А усталость была огромной, потому что он снова работал в больнице в полную силу, потому что приближался к концу второй год беспрерывной работы в Африке и еще потому, что, начав теперь книгу по философии, он уже не мог бросить ее и продолжал писать по ночам. На многих страницах этой рукописи сохранились маленькие пометки на полях (вероятно, для целей последующего редактирования) — «в страшной усталости».

Пришел рождественский праздник. Когда свечи на маленькой рождественской пальмочке догорели до половины, доктор задул их. Кто знает, будут ли у них свечи для нового рождества? Швейцер не верил в конец света. Но он не верил и в мгновенное исцеление человечества. Он был позитивистом, оптимистом — он верил в возможности восстановления культуры. Книгу, которую он писал по ночам, он решил озаглавить так: «Упадок и восстановление культуры».

В поисках пути к возрождению истинной культуры Швейцер все чаще обращался теперь в мыслях к своему излюбленному XVIII веку, который он, идеализируя его, называл не иначе как веком разума. Если бы только люди остановились на мгновение, если бы они задумались. Если бы они прекратили хоть на миг это суетное, бессмысленное, ожесточенное действие! Но нет, «дух века побуждает нас к действию, не позволяя обрести четкое представление об этом объективном мире и жизни. Он требует неустанно наших трудов во имя той или иной цели, того или иного достижения. Он держит нас в каком-то опьянении деятельности, в результате чего у нас даже не остается времени спокойно подумать и спросить себя, что общего имеет это суетливое самопожертвование во имя самых различных целей и достижений со смыслом нашей жизни и смыслом этого мира. Мы блуждаем взад и вперед в сгущающихся сумерках, усугубляемых отсутствием всякой теории вселенной, как бездомные, пьяные наемники; поступаем на службу к низкому и великому, не делая между ними различия. И чем безнадежнее становятся условия существования мира, в котором мечется это беспокойное побуждение к действию и прогрессу, тем путаней наша общая концепция мира, бесцельней и иррациональней деяния тех, кто вербуется под знамена этого побуждения».

То, что говорил Швейцер, энергичный, «современный» человек Запада, победоносный Homo faber и Homotechnocraticus, без сомнения, заклеймил бы как «философию». И возразить было бы нечего. «Философы? — бросил бы на бегу энергичный „современный“ человек. — Философы! Сидят там в джунглях и философствуют! А тут работать надо! Некогда!» Энергичному человеку все некогда; даже если он половину воскресенья провел за карточным столом, а вторую половину за чтением газет (тринадцать каналов телевидения еще не поступили тогда в его распоряжение). И философ из джунглей, чей рабочий день зачастую достигал в эту пору двадцати часов в сутки, словно предвидел это возражение.
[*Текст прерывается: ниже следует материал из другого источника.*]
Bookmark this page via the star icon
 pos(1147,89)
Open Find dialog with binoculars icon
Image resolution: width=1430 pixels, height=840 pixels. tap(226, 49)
«Простое размышление о смысле жизни, — пишет он, — уже само по себе имеет ценность... Как многое было бы уже достигнуто на пути к исправлению нынешнего положения, если бы мы ежевечерне посвящали три минуты созерцанию бесконечного мира звездных небес и размышлению над ними, если бы мы, идя в хвосте похоронной процессии, задумались над загадкой жизни и смерти, вместо того чтобы заниматься бессмысленными разговорами, следуя за гробом! Идеалы, порожденные глупостью людей, формирующих ныне общественное мнение и непосредственно влияющих на ход событий, больше не имели бы власти над людьми, если бы люди вдруг начали размышлять о преходящем и о вечном, о существовании и о прекращении существования, научившись, таким образом, отличать подлинные критерии от ложных...»

Швейцер был убежден, что размышление и сила духа приведут к восстановлению цивилизации в мире, но он понимал и то, как сложна будет эта задача для человека буржуазного Запада.

«В сверхорганизованных обществах, которые тысячью способов держат человека в своей власти, он должен вновь стать независимой личностью и воздействовать, таким образом, на эти коллективы. Они будут использовать все способы для того, чтобы держать его в состоянии безличности, которое так удобно для них. Они боятся личности, потому что дух и правда, которые они хотели бы заглушить, найдут способ выразить себя в личности. И сила этих организаций, к сожалению, так же велика, как и их страх».